Zoals in het vorige deel al werd aangegeven vormt schade door corrosie één van de grootste kostenposten in de industrie. Vaak begint corrosie al tijdens de bouw- of testfase, terwijl de resulterende schade vaak pas na ingebruikname opgemerkt zal worden. Hierna volgen enkele voorbeelden van opgetreden schade bij de lassen door interkristallijne aantasting (sensitisering) en interdendritische aantasting, knife line attack en spanningscorrosie.
Corrosie in laswerk van een vat van roestvast staal, type 304 en 321 (304Ti)
Na circa zes jaar gebruik trad perforatie op bij de lassen van een vat. In het vat werd proceswater verwarmd tot 60°C en werd CaCl2 gedoseerd. Het vat bleek voornamelijk bij de lassen te zijn aangetast.
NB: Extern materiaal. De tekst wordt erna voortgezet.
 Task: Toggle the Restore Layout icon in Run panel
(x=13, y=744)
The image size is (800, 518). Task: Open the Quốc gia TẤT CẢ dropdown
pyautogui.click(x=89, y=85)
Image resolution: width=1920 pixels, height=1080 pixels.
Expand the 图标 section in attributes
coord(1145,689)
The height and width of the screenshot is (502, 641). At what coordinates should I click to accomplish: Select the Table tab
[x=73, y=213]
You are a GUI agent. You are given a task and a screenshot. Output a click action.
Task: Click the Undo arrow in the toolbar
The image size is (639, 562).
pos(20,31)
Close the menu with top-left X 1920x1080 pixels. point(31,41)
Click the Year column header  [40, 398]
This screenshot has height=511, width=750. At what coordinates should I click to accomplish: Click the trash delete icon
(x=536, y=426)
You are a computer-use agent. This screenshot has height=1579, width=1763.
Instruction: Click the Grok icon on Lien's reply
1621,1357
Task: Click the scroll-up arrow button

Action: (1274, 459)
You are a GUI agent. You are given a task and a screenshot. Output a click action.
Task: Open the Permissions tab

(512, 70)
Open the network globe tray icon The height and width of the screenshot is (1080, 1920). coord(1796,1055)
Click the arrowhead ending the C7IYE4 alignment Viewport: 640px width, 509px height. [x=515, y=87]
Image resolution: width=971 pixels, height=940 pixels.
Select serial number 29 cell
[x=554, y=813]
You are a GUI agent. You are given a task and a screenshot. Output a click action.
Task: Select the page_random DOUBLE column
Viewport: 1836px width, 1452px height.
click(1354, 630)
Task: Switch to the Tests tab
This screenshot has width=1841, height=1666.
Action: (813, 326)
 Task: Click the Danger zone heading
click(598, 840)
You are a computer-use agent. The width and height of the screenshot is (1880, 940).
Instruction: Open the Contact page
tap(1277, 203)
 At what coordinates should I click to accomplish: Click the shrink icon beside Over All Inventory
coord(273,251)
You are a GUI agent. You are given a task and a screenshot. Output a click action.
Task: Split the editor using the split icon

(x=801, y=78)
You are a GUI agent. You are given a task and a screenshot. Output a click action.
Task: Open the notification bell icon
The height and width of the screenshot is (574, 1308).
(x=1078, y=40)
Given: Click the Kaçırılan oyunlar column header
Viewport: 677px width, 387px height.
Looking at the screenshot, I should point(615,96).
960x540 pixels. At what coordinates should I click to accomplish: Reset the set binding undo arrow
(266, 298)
Hierbij werd pitting aangetroffen, interdendritische aantasting en knife line attack (zie figuur 1).
Roestvast staal types AISI 304 en 321 zijn, evenals de overige austenitische Cr/Ni 18/8 roestvaststaalsoorten, gevoelig voor pitting, indien ze in contact staan met chloridenhoudende oplossingen, zeker bij temperaturen boven circa 40°C.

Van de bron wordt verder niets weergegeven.